De même, l'article 582 dispose que, le pourvoi en cassation contre un arrêt d'acquittement ne peut porter préjudice à la partie acquittée.

A la lecture de tout ce qui précède, il semble que les textes soient restés muets sur le droit de liberté, nonobstant pourvoi, des inculpés détenus bénéficiant d'arrêt de non-lieu.

La réponse à cette interrogation se trouve dans le Traité de procédure pénale Jack et Louis Boré  (cf. Répertoire Dalloz du Droit pénal verbo cassation n°315) qui indique que les dispositions légales sur l'acquittement valent également pour une relaxe ou un non-lieu.

Ainsi, l'alinéa 3 de l'article 581 conforte l'alinéa 2 de l'article 231, en précisant que la mise en liberté fait exception à l'effet suspensif du pourvoi en cassation, en matière pénale.

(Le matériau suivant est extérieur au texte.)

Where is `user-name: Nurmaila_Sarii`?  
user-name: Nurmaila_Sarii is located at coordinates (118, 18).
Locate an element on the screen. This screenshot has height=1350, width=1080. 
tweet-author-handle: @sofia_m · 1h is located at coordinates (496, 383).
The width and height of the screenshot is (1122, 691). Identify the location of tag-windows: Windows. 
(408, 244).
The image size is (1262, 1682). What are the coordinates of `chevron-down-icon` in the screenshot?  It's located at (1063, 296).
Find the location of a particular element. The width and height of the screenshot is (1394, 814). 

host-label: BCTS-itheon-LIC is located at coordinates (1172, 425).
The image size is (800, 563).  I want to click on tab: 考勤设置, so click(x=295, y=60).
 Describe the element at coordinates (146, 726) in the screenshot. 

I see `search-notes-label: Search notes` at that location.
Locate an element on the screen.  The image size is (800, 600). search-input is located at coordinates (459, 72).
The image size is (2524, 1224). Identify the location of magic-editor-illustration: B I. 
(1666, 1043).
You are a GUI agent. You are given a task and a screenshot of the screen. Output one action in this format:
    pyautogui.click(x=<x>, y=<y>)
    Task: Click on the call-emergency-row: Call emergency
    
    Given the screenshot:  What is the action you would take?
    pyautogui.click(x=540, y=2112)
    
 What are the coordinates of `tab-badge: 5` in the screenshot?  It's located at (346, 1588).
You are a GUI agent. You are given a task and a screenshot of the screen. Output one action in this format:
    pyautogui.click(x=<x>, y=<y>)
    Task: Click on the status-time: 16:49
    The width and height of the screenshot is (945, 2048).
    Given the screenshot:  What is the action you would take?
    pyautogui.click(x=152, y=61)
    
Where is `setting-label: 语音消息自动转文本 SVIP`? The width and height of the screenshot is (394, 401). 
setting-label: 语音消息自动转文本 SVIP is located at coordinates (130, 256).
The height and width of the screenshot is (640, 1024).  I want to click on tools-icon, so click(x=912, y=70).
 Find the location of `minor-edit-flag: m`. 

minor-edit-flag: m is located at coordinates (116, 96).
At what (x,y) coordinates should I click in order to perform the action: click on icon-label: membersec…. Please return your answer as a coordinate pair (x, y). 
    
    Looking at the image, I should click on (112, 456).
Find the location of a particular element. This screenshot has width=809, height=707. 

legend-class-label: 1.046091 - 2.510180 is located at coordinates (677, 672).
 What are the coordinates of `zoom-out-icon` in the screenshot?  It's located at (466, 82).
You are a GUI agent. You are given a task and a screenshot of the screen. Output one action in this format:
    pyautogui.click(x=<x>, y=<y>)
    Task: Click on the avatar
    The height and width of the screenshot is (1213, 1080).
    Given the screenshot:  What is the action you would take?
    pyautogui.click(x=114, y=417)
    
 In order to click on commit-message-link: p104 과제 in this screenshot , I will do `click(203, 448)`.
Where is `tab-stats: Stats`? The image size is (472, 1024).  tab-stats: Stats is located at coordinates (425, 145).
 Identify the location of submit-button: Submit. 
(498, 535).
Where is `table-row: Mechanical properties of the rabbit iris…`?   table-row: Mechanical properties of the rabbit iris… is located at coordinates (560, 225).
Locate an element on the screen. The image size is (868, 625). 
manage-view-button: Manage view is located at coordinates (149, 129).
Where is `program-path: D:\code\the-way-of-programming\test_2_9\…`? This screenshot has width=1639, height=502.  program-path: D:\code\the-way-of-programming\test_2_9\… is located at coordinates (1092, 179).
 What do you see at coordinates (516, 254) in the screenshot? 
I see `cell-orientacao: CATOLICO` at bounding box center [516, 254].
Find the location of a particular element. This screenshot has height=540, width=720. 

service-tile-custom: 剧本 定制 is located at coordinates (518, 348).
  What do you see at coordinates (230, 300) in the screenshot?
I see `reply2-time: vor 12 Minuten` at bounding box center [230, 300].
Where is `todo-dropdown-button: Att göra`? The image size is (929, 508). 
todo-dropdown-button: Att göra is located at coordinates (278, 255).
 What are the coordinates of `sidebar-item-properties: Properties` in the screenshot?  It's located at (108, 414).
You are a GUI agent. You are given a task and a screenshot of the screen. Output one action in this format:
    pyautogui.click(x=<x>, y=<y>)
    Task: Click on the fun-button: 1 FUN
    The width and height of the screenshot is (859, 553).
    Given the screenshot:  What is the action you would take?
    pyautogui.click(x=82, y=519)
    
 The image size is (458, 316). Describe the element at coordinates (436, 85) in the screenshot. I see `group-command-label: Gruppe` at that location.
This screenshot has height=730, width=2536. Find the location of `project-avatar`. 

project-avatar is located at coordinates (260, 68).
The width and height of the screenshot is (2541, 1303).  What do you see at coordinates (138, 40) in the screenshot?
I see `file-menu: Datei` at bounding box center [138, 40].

Il faut souligner, par ailleurs, que l'article 40 de la loi 2002-20 du 17 août 2007 portant Règles de Procédures applicables devant les formations juridictionnelles de la Cour Suprême, qui dispose sans exception, que le pourvoi en cassation est suspensif en matière pénale ne peut plus être pris en compte depuis mai 2013, en raison de l'entrée en vigueur du nouveau Code de Procédure Pénale; la loi postérieure dérogeant en effet à la loi antérieure.

En conclusion, l'effet suspensif du pourvoi en cassation ne fait pas obstacle à la mise en liberté immédiate d'une personne détenue préventivement ou provisoirement, et bénéficiant d'un non-lieu, d'une relaxe ou d'un acquittement.